Naquele tempo, meus caros, aprendíamos desde cedo a engolir sapos. Para começar, bola e dólar não davam em árvores. Poucas crianças possuíam uma bola de cobertão oficial. Quem tinha, não emprestava. Uma bola significava presença garantida no time e nas partidas, independentemente da qualidade do seu futebol. Os donos da bola eram orgulhosos e imponentes. Eram meninos de quem sabíamos até os sobrenomes. Eram malas sem alça que tratavam as bolas com o melhor sebo que pudessem conseguir de graça no açougue. Mas eram invejados e bajulados. Eram chatos metidos a besta. É que sem a bola, não há como jogar futebol. Devido a esse fato intransponível, o dono da bola era o ser humano imprestável que tínhamos que aturar para brincar como Pelé e Rivelino. E nós aturávamos.

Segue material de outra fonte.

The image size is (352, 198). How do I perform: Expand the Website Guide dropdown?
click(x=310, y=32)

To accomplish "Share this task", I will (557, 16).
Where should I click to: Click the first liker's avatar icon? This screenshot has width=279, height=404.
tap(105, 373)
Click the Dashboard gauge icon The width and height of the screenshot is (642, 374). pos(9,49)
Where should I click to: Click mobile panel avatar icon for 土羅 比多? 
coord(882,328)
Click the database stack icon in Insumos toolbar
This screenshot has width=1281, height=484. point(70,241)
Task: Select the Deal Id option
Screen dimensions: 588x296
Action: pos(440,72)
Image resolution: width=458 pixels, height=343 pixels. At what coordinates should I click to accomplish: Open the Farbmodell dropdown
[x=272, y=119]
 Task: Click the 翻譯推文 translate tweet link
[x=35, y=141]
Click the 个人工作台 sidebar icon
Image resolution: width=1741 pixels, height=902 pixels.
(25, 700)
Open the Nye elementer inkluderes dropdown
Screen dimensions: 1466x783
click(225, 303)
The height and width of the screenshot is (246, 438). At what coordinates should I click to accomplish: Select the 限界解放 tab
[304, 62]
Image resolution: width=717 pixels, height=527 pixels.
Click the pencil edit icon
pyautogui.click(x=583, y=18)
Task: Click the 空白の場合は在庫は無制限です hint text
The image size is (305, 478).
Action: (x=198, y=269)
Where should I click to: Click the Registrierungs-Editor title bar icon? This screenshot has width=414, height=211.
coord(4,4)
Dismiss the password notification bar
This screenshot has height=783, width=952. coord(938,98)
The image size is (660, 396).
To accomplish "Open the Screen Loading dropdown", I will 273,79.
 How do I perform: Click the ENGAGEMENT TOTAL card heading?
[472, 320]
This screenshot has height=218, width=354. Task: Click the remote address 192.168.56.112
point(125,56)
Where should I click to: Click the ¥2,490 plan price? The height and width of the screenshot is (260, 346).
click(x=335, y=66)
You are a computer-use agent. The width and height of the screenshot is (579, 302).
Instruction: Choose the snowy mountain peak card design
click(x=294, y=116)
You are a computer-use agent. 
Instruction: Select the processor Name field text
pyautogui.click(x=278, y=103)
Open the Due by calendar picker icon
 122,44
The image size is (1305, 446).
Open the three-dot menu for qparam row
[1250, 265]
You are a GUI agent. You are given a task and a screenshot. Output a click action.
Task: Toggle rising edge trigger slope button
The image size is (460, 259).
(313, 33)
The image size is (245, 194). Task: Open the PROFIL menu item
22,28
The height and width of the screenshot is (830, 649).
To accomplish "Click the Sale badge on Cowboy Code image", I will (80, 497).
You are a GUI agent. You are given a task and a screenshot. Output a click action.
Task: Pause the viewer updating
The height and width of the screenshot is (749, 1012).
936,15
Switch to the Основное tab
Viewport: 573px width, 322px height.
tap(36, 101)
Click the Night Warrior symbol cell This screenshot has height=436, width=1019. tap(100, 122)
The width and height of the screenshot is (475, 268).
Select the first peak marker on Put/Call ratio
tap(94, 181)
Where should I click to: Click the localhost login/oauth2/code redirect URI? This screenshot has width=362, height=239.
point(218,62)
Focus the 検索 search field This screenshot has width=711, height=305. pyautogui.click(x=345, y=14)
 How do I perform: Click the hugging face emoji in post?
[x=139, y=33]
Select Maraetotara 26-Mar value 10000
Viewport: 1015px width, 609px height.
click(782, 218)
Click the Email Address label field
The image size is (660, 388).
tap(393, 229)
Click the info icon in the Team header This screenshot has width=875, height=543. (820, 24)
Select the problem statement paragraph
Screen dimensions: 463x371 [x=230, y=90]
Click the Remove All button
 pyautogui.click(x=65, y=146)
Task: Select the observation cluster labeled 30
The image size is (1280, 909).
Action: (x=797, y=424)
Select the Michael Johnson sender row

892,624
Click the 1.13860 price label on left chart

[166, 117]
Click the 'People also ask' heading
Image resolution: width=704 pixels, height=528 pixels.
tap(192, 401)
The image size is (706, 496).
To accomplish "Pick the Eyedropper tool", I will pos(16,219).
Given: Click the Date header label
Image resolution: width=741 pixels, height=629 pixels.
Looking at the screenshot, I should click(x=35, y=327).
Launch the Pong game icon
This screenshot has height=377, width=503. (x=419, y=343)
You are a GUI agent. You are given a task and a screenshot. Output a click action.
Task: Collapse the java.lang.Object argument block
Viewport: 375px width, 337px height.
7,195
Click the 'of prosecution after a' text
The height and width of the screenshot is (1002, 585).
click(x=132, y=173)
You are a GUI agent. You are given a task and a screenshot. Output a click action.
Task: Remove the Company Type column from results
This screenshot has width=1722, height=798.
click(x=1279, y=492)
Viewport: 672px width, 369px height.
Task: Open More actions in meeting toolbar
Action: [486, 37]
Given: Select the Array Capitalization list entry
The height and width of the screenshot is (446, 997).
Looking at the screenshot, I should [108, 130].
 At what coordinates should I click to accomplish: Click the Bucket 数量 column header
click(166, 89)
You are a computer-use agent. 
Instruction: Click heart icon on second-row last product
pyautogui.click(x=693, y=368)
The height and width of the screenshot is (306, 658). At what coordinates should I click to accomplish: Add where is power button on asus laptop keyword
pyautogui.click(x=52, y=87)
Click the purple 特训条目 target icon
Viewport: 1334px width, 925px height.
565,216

Isso posto e bem colocado, posso voltar aos Graminhas. Eles apareciam em kombis. (Ah, não, Kombi você sabe o que é!) Onde eu morava, havia um esplêndido gramado, circundado por vários edifícios. Bastava um mero chute na bola para que, em 120 segundos dezenas de meninos saíssem das janelas e aparecessem para uma partida. As escalações eram rigorosas. Os capitães eram craques respeitados pela habilidade e capacidade de liderança. O mundo funcionava de acordo com as regras perfeitas do mérito. Não havia espaço nem lugar para nada errado, a não ser, é claro, para o dono da bola.